During a routine inspection

We spoke to twelve people living at Jah-Jireh and two visitors during our visit. The people using the service who were able to tell us said that they were happy living in the home. Comments included; 'This is a very good home', 'it is wonderful here' and 'it is lovely here', 'they are lovely and always treat me with respect' and 'the staff are very good.'

A visitor told us; 'it is wonderful, I feel my relative is safe here.'

The menu provided a degree of flexibility for people and in practice it meant that at any mealtime it was likely that everyone was able to eat something they had chosen.

The home had an adult protection procedure designed to ensure that any possible problems that arose were dealt with openly and people were protected from possible harm.

The provider had taken appropriate steps to ensure that there were safe recruitment procedures in place and that people who were not suitable to work with vulnerable adults were not employed within the service.

Staff members completed an induction when they started work at the home; a new staff member confirmed this during our visit. We also looked at staff training and saw that mandatory and other training in areas such as safeguarding, moving and handling, dementia care and palliative care was being provided.

Information about the safety and quality of service provided was gathered on a continuous and on-going basis.

16 October 2012

During a routine inspection

We spoke with six people living at a Jah-Jireh Charity Homes ' Wigan. People were very complimentary about the care they received. We were told 'We are looked after very well'; 'If you do not want to go to bed at night, they will come back and ask you again'; "I feel safe with all of the staff here' and 'I have no problems at all with the staff.'

We found that people were given choices about their care and all of the people we asked told us they felt safe at Jah-Jireh. Staff told us that they felt supported and that they received appropriate training. People living at Jah-Jireh told us they thought staff were competent to undertake their roles.

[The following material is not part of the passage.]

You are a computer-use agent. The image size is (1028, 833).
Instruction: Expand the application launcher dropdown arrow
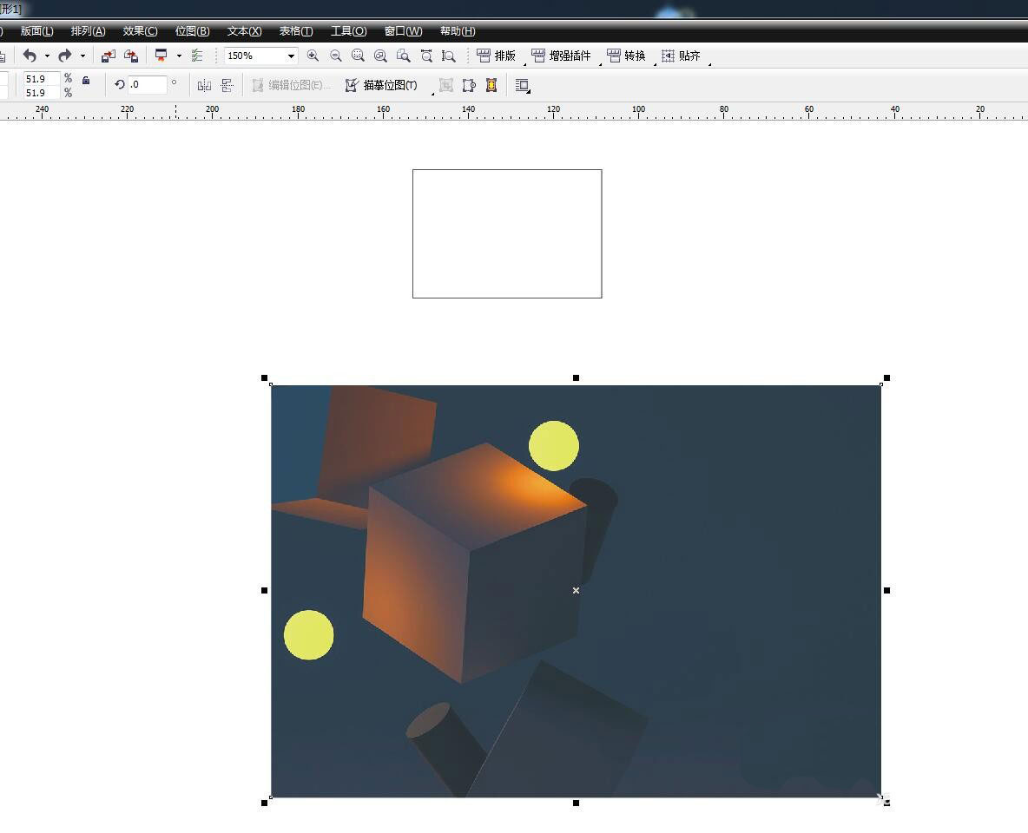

We found that people had detailed assessments completed on most occasions but we found that the information obtained was not always used to plan appropriate care for people.

We looked at complaints during our visit and found that there had been no complaints made since the service was registered under the Health and Social Care Act in 2010. The service had a complaints policy and we saw that comments and compliments about the service were recorded.

8 March 2012

During a routine inspection

We found that overall people at Jah-Jireh Wigan enjoyed living there. People felt safe and said that their physical and spiritual needs were met. We also found that some people would like activities more suited to their individual interests or age group.

Comments included:

'In general things are pretty good, the staff are good and we help each other, it's our Christian way.'

And

'They're very obliging and they know what they're about.'

We found that in the main the support and care provided met peoples needs.

We used the Care Quality Commission 'Short Observational Framework for Inspectors' tool (SOFI) during this review. This involved observing and recording the activities and interactions for a group of service users over a set period of time.